Well, it was only about thirty minutes later when a few others had arrived:  Edi (a Romanian man who speaks English with a British accent and who has just started working his way through the New Testament), Olivia and Sarah (a Lebanese woman, who used to be married to a witch, and her four-year-old daughter), and Giani (a young Romanian business man who deals with hundreds of thousands of euros and yet always seems to be broke).  So now we were thirteen, including five kids and one unborn baby.  At least the adults outnumbered the kids, right?

Anyhow, despite the small numbers, we had an awesome time.  We gave the whole service to prayer and worship, and the presence of God was there.  People were praying passionately, others received prophetic words, and there was an overall sense of the glory of God and an expectation for great things.  I loved it!

Still, pray for us…

1.  More Romanians need what we have to offer:  church without the religion.  Pray for more of those who have visited us to become a part of the church family.

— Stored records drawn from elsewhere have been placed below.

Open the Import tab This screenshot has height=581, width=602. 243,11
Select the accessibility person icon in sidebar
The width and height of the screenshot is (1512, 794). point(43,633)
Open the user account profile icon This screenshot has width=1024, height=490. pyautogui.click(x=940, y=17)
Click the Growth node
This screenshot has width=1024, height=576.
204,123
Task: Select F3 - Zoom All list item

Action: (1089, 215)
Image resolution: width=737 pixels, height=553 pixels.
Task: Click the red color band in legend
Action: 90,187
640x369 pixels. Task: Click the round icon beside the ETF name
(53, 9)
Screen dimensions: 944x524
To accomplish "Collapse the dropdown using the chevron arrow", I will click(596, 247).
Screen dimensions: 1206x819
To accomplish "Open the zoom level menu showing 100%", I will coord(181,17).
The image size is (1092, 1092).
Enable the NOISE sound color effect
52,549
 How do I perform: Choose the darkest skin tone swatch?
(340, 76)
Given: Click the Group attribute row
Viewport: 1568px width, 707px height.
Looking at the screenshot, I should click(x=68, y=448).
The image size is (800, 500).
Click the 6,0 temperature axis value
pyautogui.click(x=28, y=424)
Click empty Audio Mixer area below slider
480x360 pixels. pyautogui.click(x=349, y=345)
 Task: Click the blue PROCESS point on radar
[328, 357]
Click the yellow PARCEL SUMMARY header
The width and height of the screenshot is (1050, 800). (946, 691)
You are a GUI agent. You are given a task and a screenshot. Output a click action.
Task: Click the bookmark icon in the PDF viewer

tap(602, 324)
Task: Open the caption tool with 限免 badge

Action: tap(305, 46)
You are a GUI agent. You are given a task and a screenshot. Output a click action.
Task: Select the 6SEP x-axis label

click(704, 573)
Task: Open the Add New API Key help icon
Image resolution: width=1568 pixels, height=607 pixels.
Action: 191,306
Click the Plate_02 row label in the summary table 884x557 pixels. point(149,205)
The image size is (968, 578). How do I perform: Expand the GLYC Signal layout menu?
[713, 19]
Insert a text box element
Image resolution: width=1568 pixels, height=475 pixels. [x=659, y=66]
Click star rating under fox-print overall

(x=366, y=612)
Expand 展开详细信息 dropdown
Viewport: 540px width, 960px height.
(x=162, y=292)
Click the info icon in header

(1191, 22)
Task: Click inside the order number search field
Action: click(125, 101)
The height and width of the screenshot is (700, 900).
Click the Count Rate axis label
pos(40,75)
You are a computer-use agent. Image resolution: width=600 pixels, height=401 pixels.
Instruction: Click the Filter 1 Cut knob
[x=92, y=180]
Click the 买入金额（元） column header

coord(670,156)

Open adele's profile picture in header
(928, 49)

2.  Our group really only barely understands worship.  We’ll need to teach everything from why it’s okay to sing loudly and expressively to why women can pray out loud during the service.  Pray for grace; we want to see people set free to worship God wholeheartedly and unashamedly and yet without chaos.

3.  It’s easy to feel discouraged when people have been so fickle with commitment and when numbers have fallen so dramatically in the last month.  Pray for all of us leaders to be encouraged and full of faith.

4.  We need a van!  I’m not sure how we do it, but somehow we manage to cram all the equipment and the leaders (plus kids) into one little car with four seats.  Pray for us to get a van!

5.  We want the glory of God during our services, not just exciting worship and insightful preaching.  Pray for his glory to be here like it was on Mount Sinai, in the dedication of the temple, and over the tabernacle.